Repeat the listing that follows exactly, please.
· · · ·
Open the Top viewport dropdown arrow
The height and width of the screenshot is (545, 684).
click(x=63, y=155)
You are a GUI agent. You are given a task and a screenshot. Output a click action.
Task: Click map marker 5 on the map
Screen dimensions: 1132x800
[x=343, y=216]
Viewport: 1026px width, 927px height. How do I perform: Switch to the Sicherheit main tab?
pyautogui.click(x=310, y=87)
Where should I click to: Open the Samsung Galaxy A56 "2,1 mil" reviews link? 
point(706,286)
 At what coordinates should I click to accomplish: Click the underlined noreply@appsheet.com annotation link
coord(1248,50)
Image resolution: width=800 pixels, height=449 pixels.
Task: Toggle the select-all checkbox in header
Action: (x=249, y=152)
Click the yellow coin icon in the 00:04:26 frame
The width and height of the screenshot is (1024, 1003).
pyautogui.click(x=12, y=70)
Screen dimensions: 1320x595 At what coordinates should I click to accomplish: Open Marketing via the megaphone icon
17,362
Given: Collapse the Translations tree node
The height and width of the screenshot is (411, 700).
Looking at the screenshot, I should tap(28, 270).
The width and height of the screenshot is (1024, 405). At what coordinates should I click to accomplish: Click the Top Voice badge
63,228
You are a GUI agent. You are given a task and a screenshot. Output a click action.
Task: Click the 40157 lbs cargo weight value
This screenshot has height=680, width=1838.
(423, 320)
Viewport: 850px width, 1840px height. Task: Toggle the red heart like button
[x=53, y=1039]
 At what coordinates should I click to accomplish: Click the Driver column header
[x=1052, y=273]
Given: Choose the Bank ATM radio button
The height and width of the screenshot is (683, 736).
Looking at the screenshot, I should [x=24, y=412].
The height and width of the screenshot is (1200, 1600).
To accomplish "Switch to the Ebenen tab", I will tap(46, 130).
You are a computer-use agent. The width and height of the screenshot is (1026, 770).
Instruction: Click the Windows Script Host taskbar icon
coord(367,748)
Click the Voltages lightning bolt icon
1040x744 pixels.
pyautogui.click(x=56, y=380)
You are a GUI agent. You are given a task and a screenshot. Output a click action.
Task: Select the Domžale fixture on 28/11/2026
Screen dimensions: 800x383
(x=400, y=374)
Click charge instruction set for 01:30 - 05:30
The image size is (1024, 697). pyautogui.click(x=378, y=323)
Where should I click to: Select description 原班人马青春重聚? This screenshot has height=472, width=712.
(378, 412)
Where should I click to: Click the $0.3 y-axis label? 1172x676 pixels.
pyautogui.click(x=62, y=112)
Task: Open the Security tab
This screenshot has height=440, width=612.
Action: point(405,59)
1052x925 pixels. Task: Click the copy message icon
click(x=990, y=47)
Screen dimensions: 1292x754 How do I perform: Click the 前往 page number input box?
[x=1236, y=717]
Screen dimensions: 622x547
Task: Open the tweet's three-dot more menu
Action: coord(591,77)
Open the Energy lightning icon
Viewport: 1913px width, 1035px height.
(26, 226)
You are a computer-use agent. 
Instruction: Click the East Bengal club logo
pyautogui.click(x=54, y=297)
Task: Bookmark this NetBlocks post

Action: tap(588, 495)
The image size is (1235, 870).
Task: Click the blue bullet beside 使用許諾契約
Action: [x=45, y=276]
· · · ·
Answer space =>
Open the Top viewport dropdown arrow
The height and width of the screenshot is (545, 684).
click(x=63, y=155)
You are a GUI agent. You are given a task and a screenshot. Output a click action.
Task: Click map marker 5 on the map
Screen dimensions: 1132x800
[x=343, y=216]
Viewport: 1026px width, 927px height. How do I perform: Switch to the Sicherheit main tab?
pyautogui.click(x=310, y=87)
Where should I click to: Open the Samsung Galaxy A56 "2,1 mil" reviews link? 
point(706,286)
 At what coordinates should I click to accomplish: Click the underlined noreply@appsheet.com annotation link
coord(1248,50)
Image resolution: width=800 pixels, height=449 pixels.
Task: Toggle the select-all checkbox in header
Action: (x=249, y=152)
Click the yellow coin icon in the 00:04:26 frame
The width and height of the screenshot is (1024, 1003).
pyautogui.click(x=12, y=70)
Screen dimensions: 1320x595 At what coordinates should I click to accomplish: Open Marketing via the megaphone icon
17,362
Given: Collapse the Translations tree node
The height and width of the screenshot is (411, 700).
Looking at the screenshot, I should tap(28, 270).
The width and height of the screenshot is (1024, 405). At what coordinates should I click to accomplish: Click the Top Voice badge
63,228
You are a GUI agent. You are given a task and a screenshot. Output a click action.
Task: Click the 40157 lbs cargo weight value
This screenshot has height=680, width=1838.
(423, 320)
Viewport: 850px width, 1840px height. Task: Toggle the red heart like button
[x=53, y=1039]
 At what coordinates should I click to accomplish: Click the Driver column header
[x=1052, y=273]
Given: Choose the Bank ATM radio button
The height and width of the screenshot is (683, 736).
Looking at the screenshot, I should [x=24, y=412].
The height and width of the screenshot is (1200, 1600).
To accomplish "Switch to the Ebenen tab", I will tap(46, 130).
You are a computer-use agent. The width and height of the screenshot is (1026, 770).
Instruction: Click the Windows Script Host taskbar icon
coord(367,748)
Click the Voltages lightning bolt icon
1040x744 pixels.
pyautogui.click(x=56, y=380)
You are a GUI agent. You are given a task and a screenshot. Output a click action.
Task: Select the Domžale fixture on 28/11/2026
Screen dimensions: 800x383
(x=400, y=374)
Click charge instruction set for 01:30 - 05:30
The image size is (1024, 697). pyautogui.click(x=378, y=323)
Where should I click to: Select description 原班人马青春重聚? This screenshot has height=472, width=712.
(378, 412)
Where should I click to: Click the $0.3 y-axis label? 1172x676 pixels.
pyautogui.click(x=62, y=112)
Task: Open the Security tab
This screenshot has height=440, width=612.
Action: point(405,59)
1052x925 pixels. Task: Click the copy message icon
click(x=990, y=47)
Screen dimensions: 1292x754 How do I perform: Click the 前往 page number input box?
[x=1236, y=717]
Screen dimensions: 622x547
Task: Open the tweet's three-dot more menu
Action: coord(591,77)
Open the Energy lightning icon
Viewport: 1913px width, 1035px height.
(26, 226)
You are a computer-use agent. 
Instruction: Click the East Bengal club logo
pyautogui.click(x=54, y=297)
Task: Bookmark this NetBlocks post

Action: tap(588, 495)
The image size is (1235, 870).
Task: Click the blue bullet beside 使用許諾契約
Action: [x=45, y=276]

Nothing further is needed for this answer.